Наша команда под руководством Михаила Давыдова и недавно умершего выдающегося кардиохирурга Рената Акчурина стала проводить сочетанное хирургическое лечение. Например, у человека рак желудка и одновременно инфаркт, ему во время одной и той же операции и рак удаляют, и сердце лечат. Кардиохирурги и онкологи работают бок о бок, такое вот «два в одном». За этот метод хирургического лечения в 2001 году группа наших ученых получила госпремию, и он же лег потом в основу моей докторской диссертации. Я защитил ее в 2005 году.
«Мы купили аппарат, мы купили препарат»
Александр Салтанов любил повторять: «Есть две беспроигрышные темы для диссертации: “мы купили аппарат” и “мы купили препарат”». Аппараты мне всегда были интересны. По предложению Давыдова я занялся массивными кровопотерями — мы собирали теряемую во время операции кровь и после обработки на специальном приборе возвращали ее больному.

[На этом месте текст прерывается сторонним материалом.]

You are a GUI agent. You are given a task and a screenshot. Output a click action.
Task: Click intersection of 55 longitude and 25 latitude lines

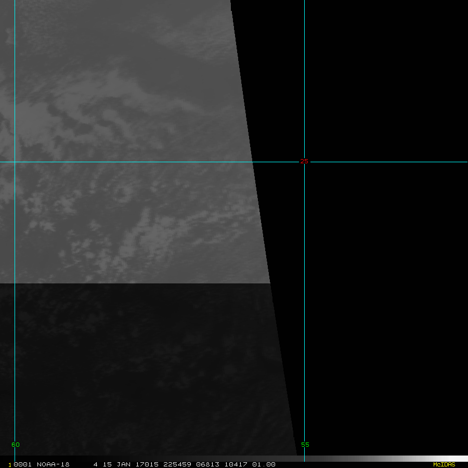point(304,162)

Я пытался внедрить в наших условиях некоторые методики, которые использовались за рубежом — например, длительный венозный доступ через порт. Если каждый раз заново ставить катетер в вену и вводить через него химиотерапию, то никаких вен не останется. Но есть устройство для введения химиопрепаратов, которое вшивается пациенту на долгое время, не доставляя ему никаких хлопот.
Меня увлекала изолированная перфузия конечностей. Она нужна при меланоме, которая часто бывает на ноге или руке и в конечном счете приводит к ампутации. Однако если к конечности подключить определенный прибор и сделать перфузию (внутреннее промывание) этой конечности препаратами в сверхвысоких дозах, то на этом участке болезнь перестает прогрессировать. Потом, увы, появятся метастазы в других местах, но мы снова выиграем время и улучшим качество жизни человека. Он не станет колясочным инвалидом. Таких процедур я провел несколько десятков.
Еще мы предложили метод для послеоперационной гипертермической перфузии брюшной полости. Пациенту после операции вставляют дренажи и промывают брюшную полость горячим раствором химиопрепарата с содержанием платины, чтобы удалить оставшиеся раковые клетки. Я и аппарат для этого придумал, который поддерживал строго определенную температуру. Нас очень критиковали, называли все это «бульонным методом», а потом… потом купили точно такой же аппарат, только французский.
Сейчас времена изменились, все вдруг вспомнили, что надо развивать свое производство, в том числе и медицинской техники. Может быть, что-то здесь и изменится, только цена этих перемен очень высока.